Ah, our babies. We love them dearly. Most of us wonder how we can ever let them go out into the big bad world all by their lonesome, to be ridiculed and gawked at by those who have no idea how much we love them.
By now, you’re asking yourself if I’m talking about your children. I am, but not your human children. I’m addressing your books.
Ah, yes, those lovely books. We authors love them as much as we do our children and pets. They are as protected as children and pets are too. Nothing will happen to our book unless and until WE the author has approved that occurrence and only after we’ve asked the opinion of thousands of our “friends.” Those friends can be our Facebook friends and fans, our Twitter followers, of the many so-called experts that abound on the internet.

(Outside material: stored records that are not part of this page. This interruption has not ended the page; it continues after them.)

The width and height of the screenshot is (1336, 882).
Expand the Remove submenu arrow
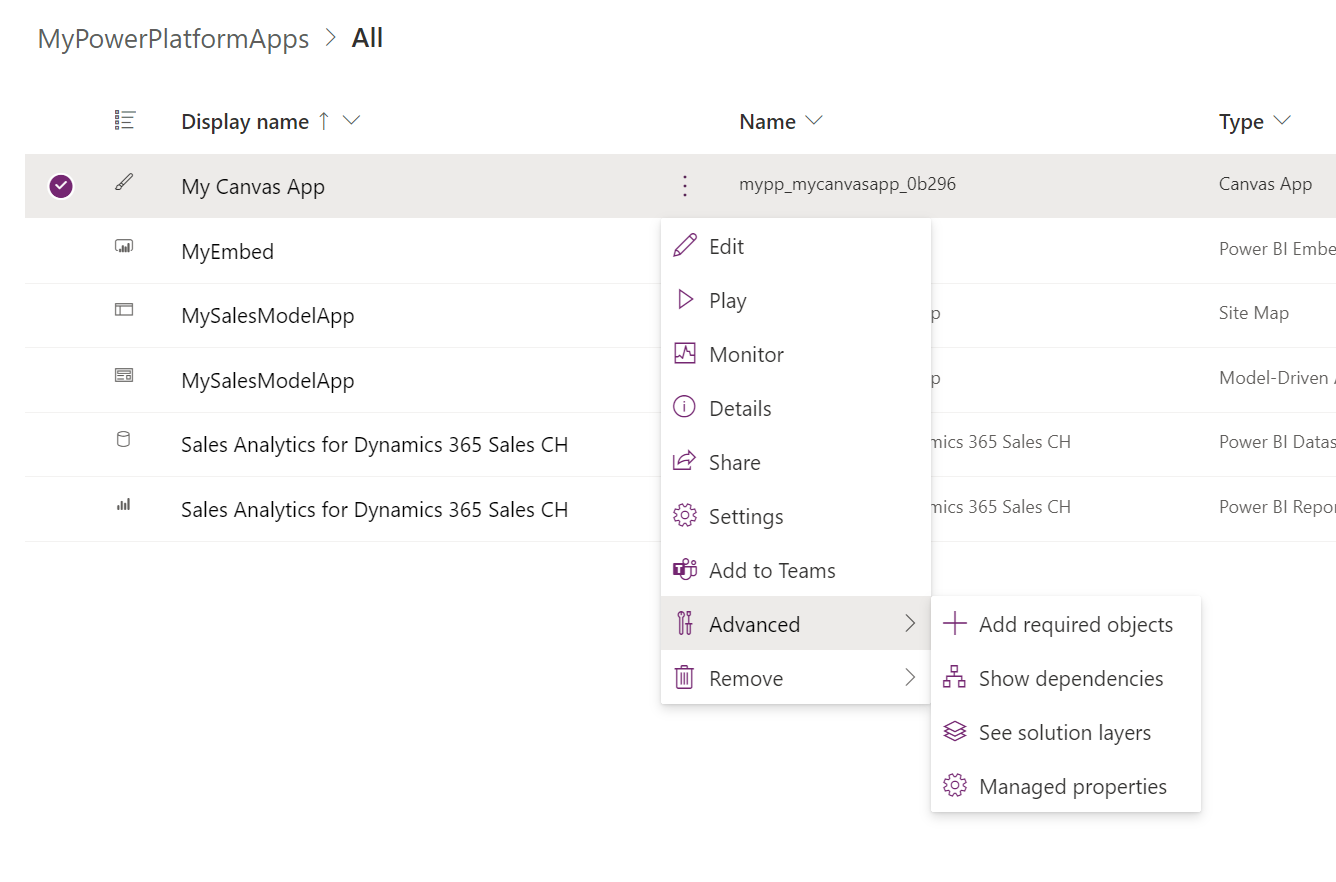[910, 678]
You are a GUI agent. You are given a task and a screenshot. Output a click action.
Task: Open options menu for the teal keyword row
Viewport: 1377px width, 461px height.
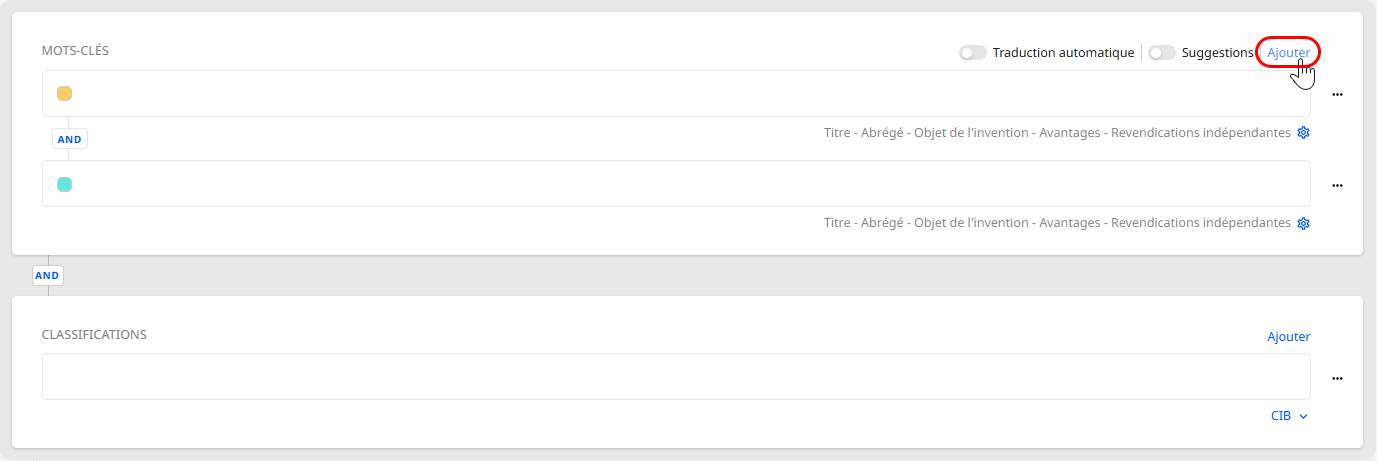(x=1337, y=185)
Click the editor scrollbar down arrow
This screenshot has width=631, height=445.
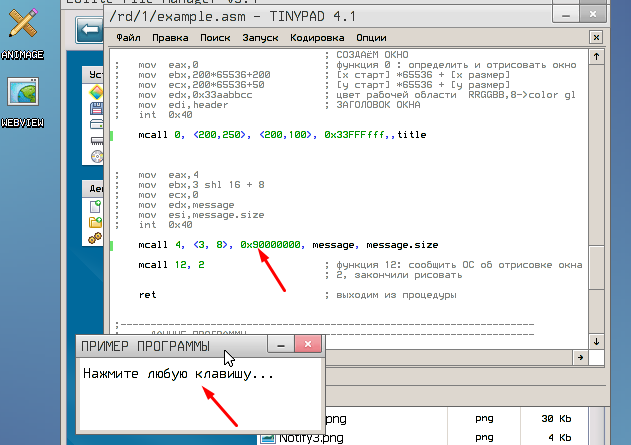(596, 342)
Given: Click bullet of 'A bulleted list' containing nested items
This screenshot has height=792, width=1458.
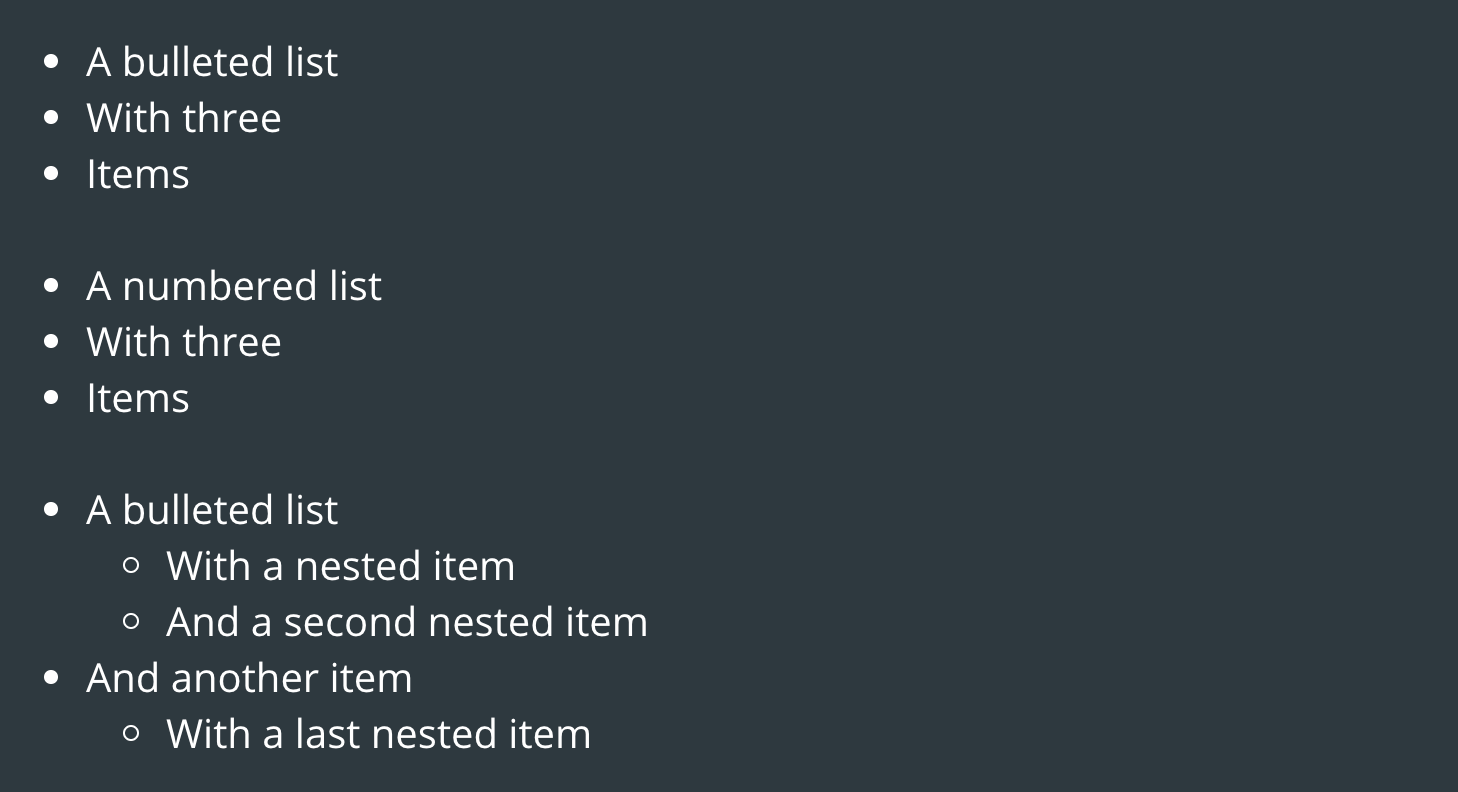Looking at the screenshot, I should click(x=53, y=510).
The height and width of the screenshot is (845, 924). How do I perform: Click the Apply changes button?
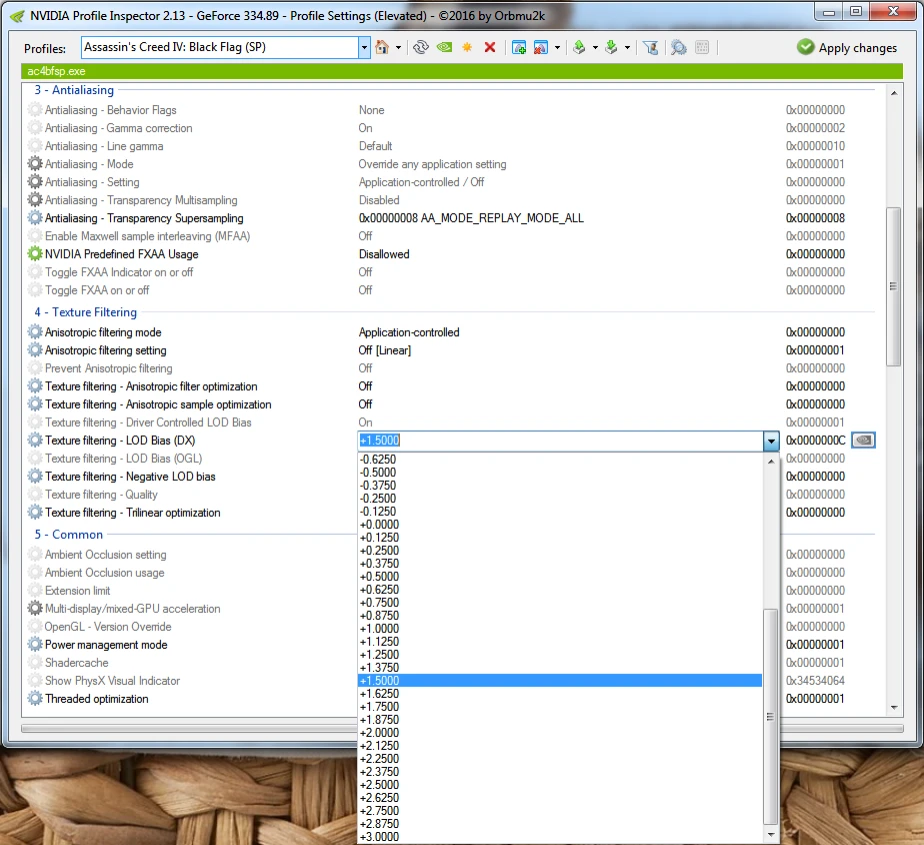point(846,47)
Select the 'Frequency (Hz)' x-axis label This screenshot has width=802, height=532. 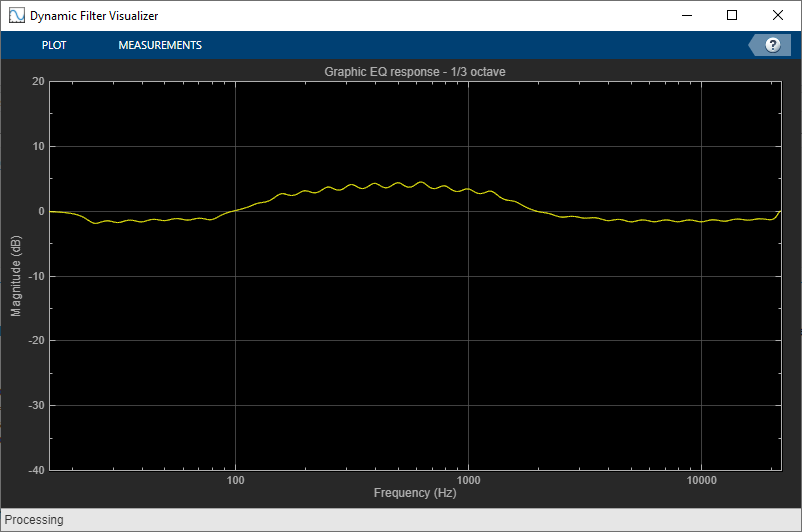(415, 493)
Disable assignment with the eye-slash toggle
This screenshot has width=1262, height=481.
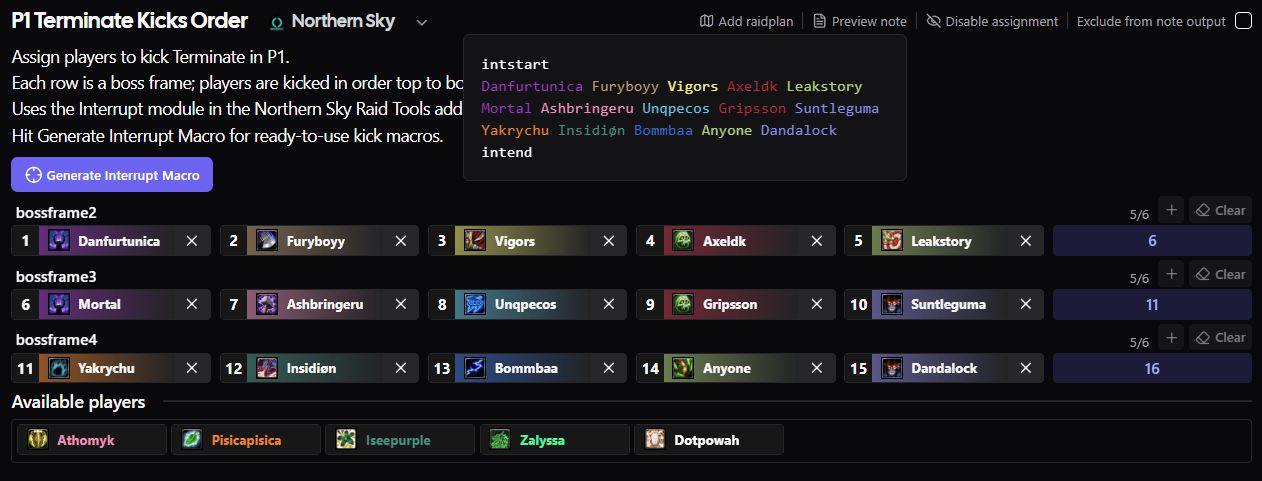pyautogui.click(x=934, y=21)
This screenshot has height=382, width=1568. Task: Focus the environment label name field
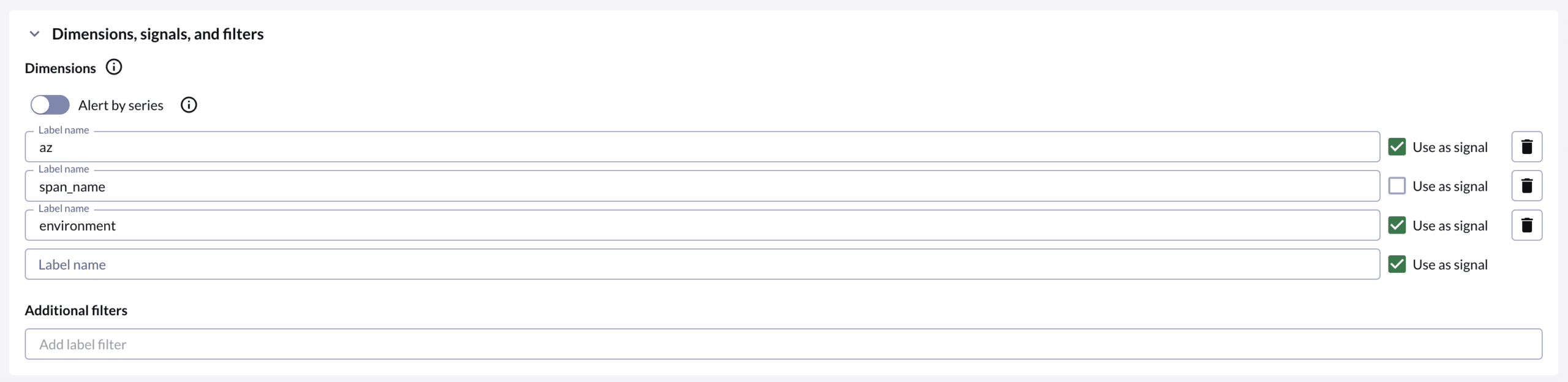click(703, 225)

Once someone makes a critical comment about our cover art, we are immediately demanding that it be changed, improved, completely redone. One slur against the blurb and it must be rewritten. If a reviewer says the ARC (advanced review copy) is in horrible shape but they can fix the missed edits and formatting for this “small” fee, we are all over their offer, forgetting in the process that we’ve signed a contract with a publisher.
Hold on right there before you charge into your editor in chief’s inbox, demanding to have this done, at the expense of your publisher, of course. Because, of course, this reviewer would never lie about something so important. They’re only doing this out of the goodness of their heart.
First of all, I seriously doubt your editor is going to allow another edit of your book, especially if you were given the chance to go over the work with a fine tooth comb before publication. Secondly, really? I mean, really? Does this reviewer truly have your interests at heart? Of this individual trying to drum up business and fill in their bottom line, making money?
“Bu-bu-but,” you argue. “No one would ever lie about something so important.”
They would. They can. And they will, but that’s a topic for a future blog post. Back to the topic at hand. You signed a contract with your publisher. That means once you have approved the book and it’s published, you don’t get a second round at edits, unless it can be proven incompetent your editor was unfit. Most editors are fabulous without any issues at all, but like all professions, there are a few who aren’t worthy of the name.
So, take a deep breath and learn a very good lesson from this experience. Once you sign that contract, it’s time to say, “Bye-bye, baby!” and let your little one try its wings.